Diseases & care

Heavy periods and menstrual health explained

Heavy menstrual bleeding — periods heavy enough to interfere with everyday life — is very common, affecting a large number of people at some point, yet many put up with it for years. It can cause tiredness, disrupt work and relationships, and sometimes signals an underlying condition worth treating. The good news is that effective help is available on the NHS. This guide explains what counts as "heavy", what causes it, when to seek help, and the range of treatments so you can have an informed conversation with your GP.

2 July 2026 · 8 min read

Education and reference only. This article explains how treatments work in plain language — it contains no doses and is not a substitute for advice from your doctor or pharmacist. Always discuss your own treatment with a qualified clinician.

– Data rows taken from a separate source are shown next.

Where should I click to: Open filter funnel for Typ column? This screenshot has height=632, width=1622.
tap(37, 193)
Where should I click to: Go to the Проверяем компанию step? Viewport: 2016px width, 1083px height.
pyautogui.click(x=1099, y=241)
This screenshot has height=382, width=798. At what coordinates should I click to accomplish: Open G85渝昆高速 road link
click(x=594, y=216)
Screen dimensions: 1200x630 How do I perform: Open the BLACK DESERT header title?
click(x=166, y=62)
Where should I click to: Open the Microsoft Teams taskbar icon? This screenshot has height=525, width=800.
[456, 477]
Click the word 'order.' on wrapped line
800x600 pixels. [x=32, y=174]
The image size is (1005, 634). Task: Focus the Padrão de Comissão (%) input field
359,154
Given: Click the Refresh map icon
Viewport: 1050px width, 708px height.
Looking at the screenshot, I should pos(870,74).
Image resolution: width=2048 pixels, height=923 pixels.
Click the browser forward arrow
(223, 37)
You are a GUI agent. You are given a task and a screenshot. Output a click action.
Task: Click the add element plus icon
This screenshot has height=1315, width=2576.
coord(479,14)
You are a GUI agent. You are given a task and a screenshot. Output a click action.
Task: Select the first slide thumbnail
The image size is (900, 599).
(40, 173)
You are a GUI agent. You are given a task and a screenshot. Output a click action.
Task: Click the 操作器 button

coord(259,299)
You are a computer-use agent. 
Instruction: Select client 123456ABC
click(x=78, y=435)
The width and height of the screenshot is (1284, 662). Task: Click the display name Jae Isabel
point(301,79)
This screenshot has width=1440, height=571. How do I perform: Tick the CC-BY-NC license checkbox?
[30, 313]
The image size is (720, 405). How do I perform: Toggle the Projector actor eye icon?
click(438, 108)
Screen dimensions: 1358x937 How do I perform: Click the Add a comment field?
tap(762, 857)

What counts as heavy bleeding

Rather than measuring blood loss, the NHS defines heavy menstrual bleeding by its impact on your life. Signs that periods are heavy include soaking through pads or tampons every hour or two, needing to use two types of protection together, bleeding through to clothes or bedding, passing large clots, or having to plan daily activities around your period. Periods that regularly last more than seven days also count. Very heavy or prolonged bleeding can drain the body's iron and cause anaemia, with symptoms of tiredness, breathlessness and looking pale. Importantly, what matters is whether the bleeding is a problem for you — there is no need to justify it against anyone else's experience.

Common causes

Often no specific cause is found, and the periods are simply heavy — this is common and still treatable. When there is a cause, fibroids (non-cancerous growths in the womb muscle) and polyps (small growths in the womb lining) are frequent culprits. Adenomyosis, where womb-lining tissue grows into the muscle wall, can cause heavy, painful periods. Hormonal changes, including around the perimenopause, and conditions like polycystic ovary syndrome can affect bleeding. Less commonly, bleeding or clotting disorders, thyroid problems, or certain contraceptive devices play a role. Very occasionally, heavy or irregular bleeding can be a sign of changes in the womb lining that need checking, which is why persistent symptoms should be assessed rather than ignored.

When to see your GP

It is worth seeing your GP if heavy periods are affecting your quality of life, if you feel constantly tired or breathless, or if the pattern of your bleeding changes. Some symptoms need prompt assessment: bleeding between periods, bleeding after sex, any bleeding after the menopause, or periods that suddenly become much heavier or more painful. Your GP will ask about your bleeding, your general and reproductive health, and may examine you and arrange blood tests, including checking for anaemia. Depending on the picture, they may recommend an ultrasound scan of the womb or, sometimes, a sample of the womb lining. This assessment guides which treatments are suitable for you.

Treatment options

Treatment is tailored to the cause, your preferences and whether you want contraception or are trying to conceive. NICE often suggests a hormonal intrauterine system — a small device placed in the womb — as a first option for many people, as it substantially reduces bleeding over time. Other medicines can reduce blood loss during periods, some taken only on bleeding days, and hormonal options like the combined pill can help regulate cycles. If medicines are not suitable or do not work, procedures such as removing polyps, treating fibroids, or an endometrial ablation (which thins the womb lining) may be offered, and hysterectomy is a definitive option in selected cases. Treating anaemia and boosting iron is important alongside.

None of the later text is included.